*CONSIGNE DONNÉE 1*.
Relevez toutes les lignes des entrées où figure le mot « axis ». Les majuscules et les minuscules comptent.

*TEXTE FOURNI*.
################

L’intersyndical dépose une plainte devant le Parquet national financier

Selon Disclose, General Electric « aurait bénéficié d’un protocole dit de « relation de confiance » avec l’administration fiscale française ». Selon ce mécanisme, l’entreprise fournit à Bercy les éléments permettant de valider son schéma fiscal, notamment les liens avec ses filiales. En retour, après validation, le fisc n’effectue pas de contrôle ensuite. Une validation que dément le ministère de l’Economie et des Finances. « Bercy et la DGFiP (direction générale des finances publiques) n’ont jamais validé ce montage », répond la DGFIP auprès de l’AFP. De son côté, General Electric assure toujours à l’AFP que le groupe « respecte les règles fiscales des pays dans lesquels l’entreprise opère ».

Face à ces révélations, le Comité social économique et l’intersyndicale de General Electric de Belfort ont annoncé ce mardi avoir déposé une plainte devant le Parquet national financier pour blanchiment de fraude fiscale, abus de confiance, faux et usage de faux, et recel aggravé en bande organisée… « C’est un moment exceptionnel car les plaintes pour blanchiment de fraude fiscale contre les multinationales sont rares », a souligné leur avocate, qui n’est autre qu’Eva Joly, ex-eurodéputée EELV et ancienne candidate à la présidentielle.

################

*CONSIGNE DONNÉE 2*.
Reproduisez tel quel le passage de l'article sur General Electric qui commence aux mots « Face à ces révélations, le » et s'arrête après « à la présidentielle. ».

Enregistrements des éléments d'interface
################

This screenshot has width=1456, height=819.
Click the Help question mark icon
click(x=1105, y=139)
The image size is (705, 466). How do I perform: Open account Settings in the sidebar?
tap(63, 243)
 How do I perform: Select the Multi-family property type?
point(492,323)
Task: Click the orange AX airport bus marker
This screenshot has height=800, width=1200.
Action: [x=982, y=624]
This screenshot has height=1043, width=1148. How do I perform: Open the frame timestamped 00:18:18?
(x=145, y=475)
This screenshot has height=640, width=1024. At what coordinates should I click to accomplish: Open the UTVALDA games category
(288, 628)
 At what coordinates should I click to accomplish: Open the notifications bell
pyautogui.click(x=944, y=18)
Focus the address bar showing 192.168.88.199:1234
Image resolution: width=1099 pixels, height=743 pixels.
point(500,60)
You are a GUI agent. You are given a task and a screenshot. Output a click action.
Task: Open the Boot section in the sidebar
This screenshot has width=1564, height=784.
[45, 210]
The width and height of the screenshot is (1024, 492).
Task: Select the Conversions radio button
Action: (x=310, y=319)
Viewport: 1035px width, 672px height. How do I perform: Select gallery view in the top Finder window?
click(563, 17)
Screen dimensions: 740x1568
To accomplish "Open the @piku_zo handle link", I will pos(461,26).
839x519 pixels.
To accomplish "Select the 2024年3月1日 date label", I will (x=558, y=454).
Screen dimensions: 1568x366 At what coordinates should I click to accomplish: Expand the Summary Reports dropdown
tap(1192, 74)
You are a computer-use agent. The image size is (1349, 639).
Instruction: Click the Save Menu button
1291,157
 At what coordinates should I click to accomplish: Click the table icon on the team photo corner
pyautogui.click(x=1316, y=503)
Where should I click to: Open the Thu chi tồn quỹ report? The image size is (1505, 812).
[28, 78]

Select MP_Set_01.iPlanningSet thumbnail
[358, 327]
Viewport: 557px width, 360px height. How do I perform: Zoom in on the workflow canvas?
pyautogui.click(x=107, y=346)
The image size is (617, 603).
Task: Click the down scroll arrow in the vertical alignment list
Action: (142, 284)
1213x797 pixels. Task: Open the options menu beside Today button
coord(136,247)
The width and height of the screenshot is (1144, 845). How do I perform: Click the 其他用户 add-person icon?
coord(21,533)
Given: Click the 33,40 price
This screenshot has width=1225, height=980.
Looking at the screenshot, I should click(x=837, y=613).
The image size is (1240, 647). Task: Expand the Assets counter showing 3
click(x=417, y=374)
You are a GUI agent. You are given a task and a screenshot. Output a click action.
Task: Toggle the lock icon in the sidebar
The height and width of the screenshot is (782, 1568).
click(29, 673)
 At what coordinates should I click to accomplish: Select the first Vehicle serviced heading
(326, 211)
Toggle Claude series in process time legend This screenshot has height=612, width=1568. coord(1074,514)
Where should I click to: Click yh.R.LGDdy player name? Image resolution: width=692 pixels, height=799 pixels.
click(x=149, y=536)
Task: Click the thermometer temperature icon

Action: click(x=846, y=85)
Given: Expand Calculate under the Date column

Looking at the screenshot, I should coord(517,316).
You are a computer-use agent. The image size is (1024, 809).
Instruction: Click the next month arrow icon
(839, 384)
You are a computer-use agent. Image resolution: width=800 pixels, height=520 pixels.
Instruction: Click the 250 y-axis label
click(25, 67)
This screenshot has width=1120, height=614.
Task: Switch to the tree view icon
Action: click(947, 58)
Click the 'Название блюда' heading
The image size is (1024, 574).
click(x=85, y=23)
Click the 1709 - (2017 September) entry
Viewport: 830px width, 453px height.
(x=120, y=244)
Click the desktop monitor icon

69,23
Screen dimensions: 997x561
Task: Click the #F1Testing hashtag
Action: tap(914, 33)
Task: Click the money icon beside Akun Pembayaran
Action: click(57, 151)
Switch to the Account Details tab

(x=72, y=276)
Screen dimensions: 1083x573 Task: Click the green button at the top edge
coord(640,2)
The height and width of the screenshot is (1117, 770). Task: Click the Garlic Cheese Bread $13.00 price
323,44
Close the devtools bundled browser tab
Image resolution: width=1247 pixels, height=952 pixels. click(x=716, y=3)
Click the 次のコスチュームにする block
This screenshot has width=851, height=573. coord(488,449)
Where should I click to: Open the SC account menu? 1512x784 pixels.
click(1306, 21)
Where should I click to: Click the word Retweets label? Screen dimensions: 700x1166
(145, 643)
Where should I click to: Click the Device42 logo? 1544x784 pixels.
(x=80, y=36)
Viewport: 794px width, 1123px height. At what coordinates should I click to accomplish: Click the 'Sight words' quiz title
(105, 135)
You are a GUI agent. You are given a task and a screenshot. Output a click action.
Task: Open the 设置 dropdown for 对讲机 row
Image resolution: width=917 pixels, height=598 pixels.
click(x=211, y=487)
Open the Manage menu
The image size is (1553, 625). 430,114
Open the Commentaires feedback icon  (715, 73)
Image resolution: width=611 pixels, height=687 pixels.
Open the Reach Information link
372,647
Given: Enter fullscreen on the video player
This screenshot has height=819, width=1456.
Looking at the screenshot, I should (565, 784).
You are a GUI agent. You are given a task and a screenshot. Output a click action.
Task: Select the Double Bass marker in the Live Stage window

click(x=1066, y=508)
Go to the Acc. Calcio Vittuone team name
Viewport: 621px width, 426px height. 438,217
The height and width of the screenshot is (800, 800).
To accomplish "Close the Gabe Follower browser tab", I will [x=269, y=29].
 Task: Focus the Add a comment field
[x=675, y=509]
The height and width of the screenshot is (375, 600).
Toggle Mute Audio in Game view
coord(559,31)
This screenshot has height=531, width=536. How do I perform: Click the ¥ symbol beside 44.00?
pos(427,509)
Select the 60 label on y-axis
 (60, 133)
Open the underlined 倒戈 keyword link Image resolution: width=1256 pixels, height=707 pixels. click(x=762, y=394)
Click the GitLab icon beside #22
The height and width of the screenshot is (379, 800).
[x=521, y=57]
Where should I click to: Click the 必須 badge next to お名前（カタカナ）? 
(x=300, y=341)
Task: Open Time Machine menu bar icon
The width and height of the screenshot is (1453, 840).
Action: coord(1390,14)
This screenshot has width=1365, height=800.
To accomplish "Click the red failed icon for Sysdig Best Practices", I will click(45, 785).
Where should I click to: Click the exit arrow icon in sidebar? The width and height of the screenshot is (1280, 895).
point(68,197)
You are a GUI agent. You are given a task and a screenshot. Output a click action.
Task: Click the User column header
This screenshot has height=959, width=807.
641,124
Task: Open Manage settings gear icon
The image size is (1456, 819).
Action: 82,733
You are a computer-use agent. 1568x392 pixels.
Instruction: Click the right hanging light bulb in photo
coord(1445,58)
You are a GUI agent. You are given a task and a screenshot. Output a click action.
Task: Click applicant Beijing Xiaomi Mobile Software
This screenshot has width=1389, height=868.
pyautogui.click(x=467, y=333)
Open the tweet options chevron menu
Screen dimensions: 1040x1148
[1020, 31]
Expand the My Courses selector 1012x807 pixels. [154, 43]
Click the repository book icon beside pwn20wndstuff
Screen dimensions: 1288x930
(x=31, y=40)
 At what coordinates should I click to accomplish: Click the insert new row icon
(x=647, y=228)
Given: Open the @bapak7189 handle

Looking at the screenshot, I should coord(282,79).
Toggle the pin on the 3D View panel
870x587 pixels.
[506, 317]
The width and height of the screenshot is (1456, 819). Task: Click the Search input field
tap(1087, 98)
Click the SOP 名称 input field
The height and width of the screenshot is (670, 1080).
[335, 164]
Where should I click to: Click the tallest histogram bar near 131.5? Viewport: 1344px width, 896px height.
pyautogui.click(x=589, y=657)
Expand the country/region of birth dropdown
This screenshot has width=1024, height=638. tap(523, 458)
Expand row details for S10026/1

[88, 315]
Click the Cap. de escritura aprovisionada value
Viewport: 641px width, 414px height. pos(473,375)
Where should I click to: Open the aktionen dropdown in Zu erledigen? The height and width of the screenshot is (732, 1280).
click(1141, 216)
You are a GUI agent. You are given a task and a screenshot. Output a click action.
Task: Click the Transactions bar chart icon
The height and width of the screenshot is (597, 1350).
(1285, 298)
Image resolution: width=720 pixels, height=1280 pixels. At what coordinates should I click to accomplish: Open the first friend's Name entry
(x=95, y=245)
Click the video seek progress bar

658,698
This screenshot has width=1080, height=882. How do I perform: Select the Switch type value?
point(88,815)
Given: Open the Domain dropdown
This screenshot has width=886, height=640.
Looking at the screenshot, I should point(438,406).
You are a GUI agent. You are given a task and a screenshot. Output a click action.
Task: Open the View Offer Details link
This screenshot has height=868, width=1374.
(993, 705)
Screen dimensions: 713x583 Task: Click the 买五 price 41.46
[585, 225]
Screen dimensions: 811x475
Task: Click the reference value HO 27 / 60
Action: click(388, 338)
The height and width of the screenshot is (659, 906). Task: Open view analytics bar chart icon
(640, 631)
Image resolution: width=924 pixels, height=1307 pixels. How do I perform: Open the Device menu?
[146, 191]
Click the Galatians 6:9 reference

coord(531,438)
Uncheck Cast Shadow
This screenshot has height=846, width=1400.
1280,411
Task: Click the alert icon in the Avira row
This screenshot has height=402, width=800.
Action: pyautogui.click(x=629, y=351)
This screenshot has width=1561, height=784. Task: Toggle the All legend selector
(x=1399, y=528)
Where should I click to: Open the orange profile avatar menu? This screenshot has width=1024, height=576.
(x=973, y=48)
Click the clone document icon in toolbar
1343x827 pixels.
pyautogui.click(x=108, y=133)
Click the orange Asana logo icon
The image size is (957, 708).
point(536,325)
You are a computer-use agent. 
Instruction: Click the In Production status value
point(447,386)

################

*RÉSULTAT ATTENDU 1*.
Instruction: Click the 250 y-axis label
Select the 60 label on y-axis

*RÉSULTAT ATTENDU 2*.
Face à ces révélations, le Comité social économique et l’intersyndicale de General Electric de Belfort ont annoncé ce mardi avoir déposé une plainte devant le Parquet national financier pour blanchiment de fraude fiscale, abus de confiance, faux et usage de faux, et recel aggravé en bande organisée… « C’est un moment exceptionnel car les plaintes pour blanchiment de fraude fiscale contre les multinationales sont rares », a souligné leur avocate, qui n’est autre qu’Eva Joly, ex-eurodéputée EELV et ancienne candidate à la présidentielle.